Amended February 1, 2001; amended May 25, 2006.

Reporter’s Notes to Rule 56:

1. Rule 56 is identical to FRCP 56 and also identical to superseded Ark. Stat. Ann. ยง 29-211 (Repl. 1962) which tracked the Federal Rule. This rule makes no changes in Arkansas law.

Addition to Reporter’s Notes, 2001 Amendment: Subdivision (c) of Rule 56 has been divided into two paragraphs, the first of which is new. Paragraph (1) addresses motion and hearing practice under the rule. Other states have adopted similar provisions. See, e.g., Rule 56(c), Ariz. R. Civ. P.; Rule 56(c), Ind. R. Trial P.; Rule 237(c), Iowa R. Civ. P.; Rule 74.04(c), Mo. R. Civ. P. The original version of the rule led to several problems, including last-minute submissions by the party opposing a motion for summary judgment. The rule provided that the opposing party could submit opposing affidavits at any time “prior to the day of the hearing.” By contrast, paragraph (1) establishes a time frame for the parties to follow and makes plain that additional submissions are not permissible without leave of court. As under prior practice, a hearing on the motion is not mandatory in all cases. See Campbell v. Bard, 315 Ark. 366, 868 S.W.2d 62 (1993).
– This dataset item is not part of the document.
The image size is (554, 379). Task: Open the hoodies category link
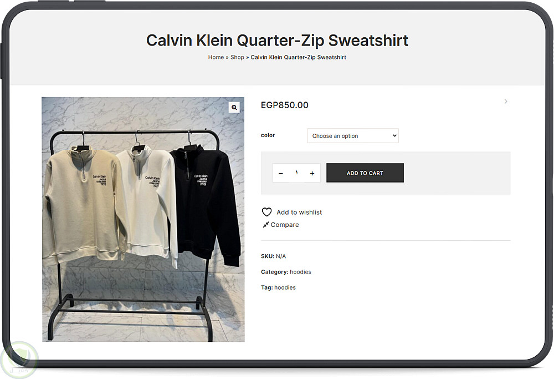click(x=300, y=272)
However, the new time frame effectively precludes the court from ruling on the motion until after the parties have had an opportunity to present their evidence. Corresponding changes have been made in Rules 12(i) and 78(b) to except summary judgment motions from their requirements.

Paragraph (2) provides for partial summary judgment on any issue in the case, including liability. The term “partial summary judgment” has not heretofore been used in the rule but frequently appears in the cases. See, e.g., City of Russellville v. Banner Real Estate, 326 Ark. 673, 933 S.W.2d 803 (1996). A similar provision, limited to liability, previously appeared in subdivision (c), and summary judgment on some but not all of the issues is plainly contemplated by subdivision (d).
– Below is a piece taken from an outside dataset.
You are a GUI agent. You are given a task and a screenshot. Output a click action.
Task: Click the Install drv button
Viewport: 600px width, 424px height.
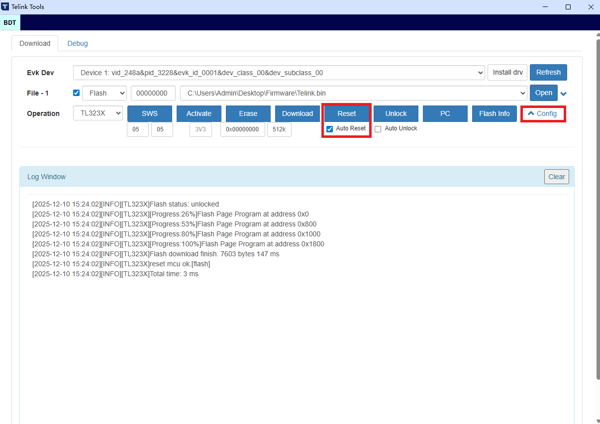507,73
Addition to Reporter’s Notes, 2006 Amendment: Several parts of Rule 56 governing the timing of motions for summary judgment, the related briefing, and the hearing have been amended. These changes continue the effort to refine the Rule by making summary-judgment practice more fair, predictable, and efficient.
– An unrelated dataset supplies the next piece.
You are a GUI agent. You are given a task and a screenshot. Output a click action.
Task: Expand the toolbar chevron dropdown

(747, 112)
The amendments to subdivisions (a) and (b) eliminate a party’s right to seek summary judgment at any time. Instead, absent good cause, a party must move at least 45 days before any scheduled trial date. This deadline allows for full briefing and a hearing on the motion before trial, which should promote more efficient use of judicial resources. In addition, it prevents a party from using a late motion for summary judgment as a stealth motion for continuance.

Subdivision (c)(1) has been amended to allow the circuit court to reduce the time periods for responses and replies. Under the former Rule, the court could only enlarge the time periods. Both reductions and enlargements must now be justified by a showing of good cause. Finally, the presumptive period between the due date for any reply and any hearing has been shortened from 14 to 7 days. This change accommodates the pre-trial deadline for filing the motion, while giving the non-moving party adequate time to prepare for the hearing in light of any reply. Revised subdivision (c)(1) also allows the circuit court to shorten the seven-day period for good cause, for example, scheduling difficulties.